Dataset entries
==========

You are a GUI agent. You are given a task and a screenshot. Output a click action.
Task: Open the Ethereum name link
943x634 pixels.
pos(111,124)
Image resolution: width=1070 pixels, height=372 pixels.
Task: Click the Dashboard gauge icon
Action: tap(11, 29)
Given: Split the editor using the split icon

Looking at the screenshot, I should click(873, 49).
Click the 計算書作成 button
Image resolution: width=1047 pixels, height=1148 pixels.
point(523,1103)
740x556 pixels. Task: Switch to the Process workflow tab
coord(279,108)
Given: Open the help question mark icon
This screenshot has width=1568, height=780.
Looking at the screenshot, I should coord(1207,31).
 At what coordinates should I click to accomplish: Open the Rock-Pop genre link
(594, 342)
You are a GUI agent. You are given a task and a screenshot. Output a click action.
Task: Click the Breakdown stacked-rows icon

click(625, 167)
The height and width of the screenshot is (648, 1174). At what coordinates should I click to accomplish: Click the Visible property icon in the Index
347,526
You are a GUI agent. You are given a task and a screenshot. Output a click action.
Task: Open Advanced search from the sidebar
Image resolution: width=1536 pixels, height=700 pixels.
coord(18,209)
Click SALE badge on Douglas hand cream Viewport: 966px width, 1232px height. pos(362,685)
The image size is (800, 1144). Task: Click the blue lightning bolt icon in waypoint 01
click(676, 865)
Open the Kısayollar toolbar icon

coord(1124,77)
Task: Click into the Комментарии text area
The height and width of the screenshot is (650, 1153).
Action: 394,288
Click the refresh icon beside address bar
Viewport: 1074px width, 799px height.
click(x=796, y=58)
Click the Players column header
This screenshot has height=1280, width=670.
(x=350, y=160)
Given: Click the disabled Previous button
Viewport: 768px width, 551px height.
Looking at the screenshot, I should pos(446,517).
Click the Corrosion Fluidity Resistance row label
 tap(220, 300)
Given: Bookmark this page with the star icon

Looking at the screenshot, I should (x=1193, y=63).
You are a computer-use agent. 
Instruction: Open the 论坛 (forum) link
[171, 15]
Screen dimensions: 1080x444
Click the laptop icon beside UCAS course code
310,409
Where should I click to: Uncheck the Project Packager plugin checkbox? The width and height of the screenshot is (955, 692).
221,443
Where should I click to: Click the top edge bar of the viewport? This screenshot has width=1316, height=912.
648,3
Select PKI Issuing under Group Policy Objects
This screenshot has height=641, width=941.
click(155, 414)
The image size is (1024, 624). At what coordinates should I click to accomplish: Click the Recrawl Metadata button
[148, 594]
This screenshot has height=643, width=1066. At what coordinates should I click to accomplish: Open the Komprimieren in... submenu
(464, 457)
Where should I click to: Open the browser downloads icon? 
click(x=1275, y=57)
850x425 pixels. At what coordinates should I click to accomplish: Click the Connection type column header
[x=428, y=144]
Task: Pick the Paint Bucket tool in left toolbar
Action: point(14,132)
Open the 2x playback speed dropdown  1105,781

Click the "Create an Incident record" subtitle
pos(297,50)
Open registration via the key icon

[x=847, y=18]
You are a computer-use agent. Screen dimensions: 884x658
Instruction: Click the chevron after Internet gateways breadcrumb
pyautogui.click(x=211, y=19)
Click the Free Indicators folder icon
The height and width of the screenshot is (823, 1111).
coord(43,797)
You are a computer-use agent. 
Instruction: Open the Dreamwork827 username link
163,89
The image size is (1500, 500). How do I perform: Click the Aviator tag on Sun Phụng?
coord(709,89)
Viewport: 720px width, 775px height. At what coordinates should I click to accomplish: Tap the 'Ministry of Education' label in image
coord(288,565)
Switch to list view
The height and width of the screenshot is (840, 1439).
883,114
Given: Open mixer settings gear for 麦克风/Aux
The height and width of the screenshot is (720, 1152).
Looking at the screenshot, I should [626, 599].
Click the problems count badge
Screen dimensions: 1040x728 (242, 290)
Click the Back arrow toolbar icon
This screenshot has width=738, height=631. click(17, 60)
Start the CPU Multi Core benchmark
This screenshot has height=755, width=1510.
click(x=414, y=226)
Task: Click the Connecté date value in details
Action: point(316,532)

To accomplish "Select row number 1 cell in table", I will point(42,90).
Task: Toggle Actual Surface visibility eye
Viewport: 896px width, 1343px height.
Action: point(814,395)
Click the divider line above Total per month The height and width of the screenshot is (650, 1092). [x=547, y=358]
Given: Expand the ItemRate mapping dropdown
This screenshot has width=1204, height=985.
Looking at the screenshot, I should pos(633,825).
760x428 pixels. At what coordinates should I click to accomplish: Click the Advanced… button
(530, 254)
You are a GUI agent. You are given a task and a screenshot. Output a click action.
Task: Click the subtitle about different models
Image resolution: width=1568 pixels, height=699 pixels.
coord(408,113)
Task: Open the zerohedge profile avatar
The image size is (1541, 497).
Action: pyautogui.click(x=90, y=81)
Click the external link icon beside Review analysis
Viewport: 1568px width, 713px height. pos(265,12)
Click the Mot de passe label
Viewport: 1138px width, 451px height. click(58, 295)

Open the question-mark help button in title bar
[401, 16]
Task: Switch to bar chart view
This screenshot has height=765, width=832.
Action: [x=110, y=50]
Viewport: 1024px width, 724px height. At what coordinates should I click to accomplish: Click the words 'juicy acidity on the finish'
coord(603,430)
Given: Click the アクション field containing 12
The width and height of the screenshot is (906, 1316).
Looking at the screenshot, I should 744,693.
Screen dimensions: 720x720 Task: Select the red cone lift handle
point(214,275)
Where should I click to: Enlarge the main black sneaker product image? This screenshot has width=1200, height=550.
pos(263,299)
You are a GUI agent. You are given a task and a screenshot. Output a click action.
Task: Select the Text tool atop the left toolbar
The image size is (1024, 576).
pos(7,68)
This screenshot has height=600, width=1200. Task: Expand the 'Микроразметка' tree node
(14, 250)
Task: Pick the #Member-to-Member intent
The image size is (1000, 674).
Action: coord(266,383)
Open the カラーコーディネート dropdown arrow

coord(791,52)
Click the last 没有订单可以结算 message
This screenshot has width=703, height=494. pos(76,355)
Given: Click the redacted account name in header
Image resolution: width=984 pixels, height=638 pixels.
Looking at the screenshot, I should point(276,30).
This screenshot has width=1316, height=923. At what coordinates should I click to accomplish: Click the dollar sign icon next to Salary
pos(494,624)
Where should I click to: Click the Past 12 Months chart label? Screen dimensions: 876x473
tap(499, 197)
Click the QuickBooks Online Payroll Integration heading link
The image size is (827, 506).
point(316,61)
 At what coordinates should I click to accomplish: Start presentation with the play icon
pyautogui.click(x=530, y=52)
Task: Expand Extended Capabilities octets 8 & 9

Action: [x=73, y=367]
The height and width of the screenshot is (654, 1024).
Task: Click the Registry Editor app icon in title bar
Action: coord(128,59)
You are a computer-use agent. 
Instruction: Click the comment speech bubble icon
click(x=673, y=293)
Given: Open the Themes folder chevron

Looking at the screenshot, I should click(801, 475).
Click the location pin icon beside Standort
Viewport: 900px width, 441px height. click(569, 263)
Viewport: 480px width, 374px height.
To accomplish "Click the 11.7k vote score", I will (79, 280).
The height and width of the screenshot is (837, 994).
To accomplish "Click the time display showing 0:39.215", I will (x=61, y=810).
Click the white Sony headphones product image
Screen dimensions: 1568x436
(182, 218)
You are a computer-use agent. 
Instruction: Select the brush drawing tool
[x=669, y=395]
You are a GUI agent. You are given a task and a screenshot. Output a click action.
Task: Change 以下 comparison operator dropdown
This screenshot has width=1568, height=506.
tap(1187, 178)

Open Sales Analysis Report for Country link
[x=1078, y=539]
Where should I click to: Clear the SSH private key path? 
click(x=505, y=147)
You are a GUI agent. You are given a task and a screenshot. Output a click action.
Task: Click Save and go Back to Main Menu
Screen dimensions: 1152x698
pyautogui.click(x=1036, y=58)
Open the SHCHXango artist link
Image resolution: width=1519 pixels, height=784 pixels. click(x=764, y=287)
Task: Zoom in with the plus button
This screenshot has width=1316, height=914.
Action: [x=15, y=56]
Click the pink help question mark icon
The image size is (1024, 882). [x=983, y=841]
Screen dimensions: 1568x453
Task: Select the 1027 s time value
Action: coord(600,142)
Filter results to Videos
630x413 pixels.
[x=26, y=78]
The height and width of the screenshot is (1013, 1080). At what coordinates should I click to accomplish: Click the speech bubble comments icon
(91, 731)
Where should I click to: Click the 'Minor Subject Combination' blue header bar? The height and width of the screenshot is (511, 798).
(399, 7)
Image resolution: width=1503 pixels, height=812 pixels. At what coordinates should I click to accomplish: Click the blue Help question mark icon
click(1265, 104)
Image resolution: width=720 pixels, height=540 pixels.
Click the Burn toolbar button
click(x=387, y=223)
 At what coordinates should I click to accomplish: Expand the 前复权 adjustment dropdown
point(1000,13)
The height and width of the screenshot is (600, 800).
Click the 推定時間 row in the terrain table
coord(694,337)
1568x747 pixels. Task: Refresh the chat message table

==========

## [How to complete this task]
All lines above from the one with "Screen dimensions: 720x720" to the one with "The height and width of the screenshot is (837, 994).", inclusive, should be copied exactly, and no other lines.

## [Result of this exercise]
Screen dimensions: 720x720 Task: Select the red cone lift handle
point(214,275)
Where should I click to: Enlarge the main black sneaker product image? This screenshot has width=1200, height=550.
pos(263,299)
You are a GUI agent. You are given a task and a screenshot. Output a click action.
Task: Select the Text tool atop the left toolbar
The image size is (1024, 576).
pos(7,68)
This screenshot has height=600, width=1200. Task: Expand the 'Микроразметка' tree node
(14, 250)
Task: Pick the #Member-to-Member intent
The image size is (1000, 674).
Action: coord(266,383)
Open the カラーコーディネート dropdown arrow

coord(791,52)
Click the last 没有订单可以结算 message
This screenshot has width=703, height=494. pos(76,355)
Given: Click the redacted account name in header
Image resolution: width=984 pixels, height=638 pixels.
Looking at the screenshot, I should point(276,30).
This screenshot has width=1316, height=923. At what coordinates should I click to accomplish: Click the dollar sign icon next to Salary
pos(494,624)
Where should I click to: Click the Past 12 Months chart label? Screen dimensions: 876x473
tap(499, 197)
Click the QuickBooks Online Payroll Integration heading link
The image size is (827, 506).
point(316,61)
 At what coordinates should I click to accomplish: Start presentation with the play icon
pyautogui.click(x=530, y=52)
Task: Expand Extended Capabilities octets 8 & 9

Action: [x=73, y=367]
The height and width of the screenshot is (654, 1024).
Task: Click the Registry Editor app icon in title bar
Action: coord(128,59)
You are a computer-use agent. 
Instruction: Click the comment speech bubble icon
click(x=673, y=293)
Given: Open the Themes folder chevron

Looking at the screenshot, I should click(801, 475).
Click the location pin icon beside Standort
Viewport: 900px width, 441px height. click(569, 263)
Viewport: 480px width, 374px height.
To accomplish "Click the 11.7k vote score", I will (79, 280).
The height and width of the screenshot is (837, 994).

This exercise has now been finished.